Every now and then, a health paper touts the health advantages of consuming alcohol, which is always reassuring, especially when you’re suffering a headache from being grossly overserved the night before. However, there is some truth to beer’s health advantages. A recent study suggests that drinking about a pint every day in a week may help prevent the fatal consequences of cardiovascular disease (CVD).
Emmanuela Gakidou, senior director of organisational development and training at the University of Washington’s Institute for Health Metrics and Evaluation, mentioned that this study applies to people who already have CVD. According to the research author Chengyi Ding, “Our findings imply that patients with CVD may not need to quit drinking to avoid more heart attacks, strokes, or angina, but they may want to consider decreasing their weekly alcohol intake because it is linked to an increased risk of acquiring other diseases, people with CVD who do not drink should not be urged to start."

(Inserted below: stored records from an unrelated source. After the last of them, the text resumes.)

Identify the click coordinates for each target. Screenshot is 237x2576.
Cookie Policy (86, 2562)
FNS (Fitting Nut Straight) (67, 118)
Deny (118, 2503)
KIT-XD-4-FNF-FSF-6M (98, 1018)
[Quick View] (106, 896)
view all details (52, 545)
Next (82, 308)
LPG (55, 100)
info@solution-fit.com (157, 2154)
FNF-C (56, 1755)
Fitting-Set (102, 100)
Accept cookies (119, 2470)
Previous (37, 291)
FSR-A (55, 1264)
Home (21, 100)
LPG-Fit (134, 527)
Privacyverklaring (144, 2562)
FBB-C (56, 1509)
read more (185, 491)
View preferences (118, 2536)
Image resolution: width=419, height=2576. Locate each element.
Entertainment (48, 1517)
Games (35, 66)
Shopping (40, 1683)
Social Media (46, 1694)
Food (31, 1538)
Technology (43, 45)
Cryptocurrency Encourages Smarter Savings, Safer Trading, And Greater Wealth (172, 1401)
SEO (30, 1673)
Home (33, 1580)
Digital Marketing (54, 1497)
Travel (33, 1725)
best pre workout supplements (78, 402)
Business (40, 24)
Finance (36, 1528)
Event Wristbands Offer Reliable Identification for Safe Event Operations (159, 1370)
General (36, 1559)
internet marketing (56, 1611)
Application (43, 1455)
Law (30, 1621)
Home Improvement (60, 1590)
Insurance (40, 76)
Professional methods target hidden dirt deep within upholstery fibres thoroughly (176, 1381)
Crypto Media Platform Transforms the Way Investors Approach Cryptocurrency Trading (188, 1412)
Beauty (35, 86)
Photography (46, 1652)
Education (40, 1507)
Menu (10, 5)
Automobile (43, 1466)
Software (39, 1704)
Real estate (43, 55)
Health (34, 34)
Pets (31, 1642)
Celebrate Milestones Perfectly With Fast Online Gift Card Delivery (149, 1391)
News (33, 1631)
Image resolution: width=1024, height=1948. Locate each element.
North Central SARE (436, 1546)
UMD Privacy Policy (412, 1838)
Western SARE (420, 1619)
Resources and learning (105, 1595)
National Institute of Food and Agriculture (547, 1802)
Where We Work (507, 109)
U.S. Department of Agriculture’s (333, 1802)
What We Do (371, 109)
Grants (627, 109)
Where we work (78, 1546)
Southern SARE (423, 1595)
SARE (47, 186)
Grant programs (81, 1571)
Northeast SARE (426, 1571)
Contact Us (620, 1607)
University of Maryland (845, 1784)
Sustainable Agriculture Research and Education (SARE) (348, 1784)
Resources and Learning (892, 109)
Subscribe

According to University College London experts, consuming up to 105 grammes of alcohol per week is associated with a lower risk of heart attack, stroke, angina, or mortality in those with CVD. This equates to 13 UK units of alcohol, which is less than six pints of medium-strength beer or slightly more than a bottle of wine.
The authors calculated the risk for 48,423 individuals with CVD using data from the UK Biobank, the Health Survey for England, the Scottish Health Survey, and 12 prior research. The researchers also discovered that increasing alcohol intake, up to 62 grammes per day, was not related to an increased risk of recurrent heart attack or mortality, when compared to no alcohol consumption.
But even so, the study’s authors were careful to point out that they are not encouraging patients with CVD to start drinking, if they haven’t already.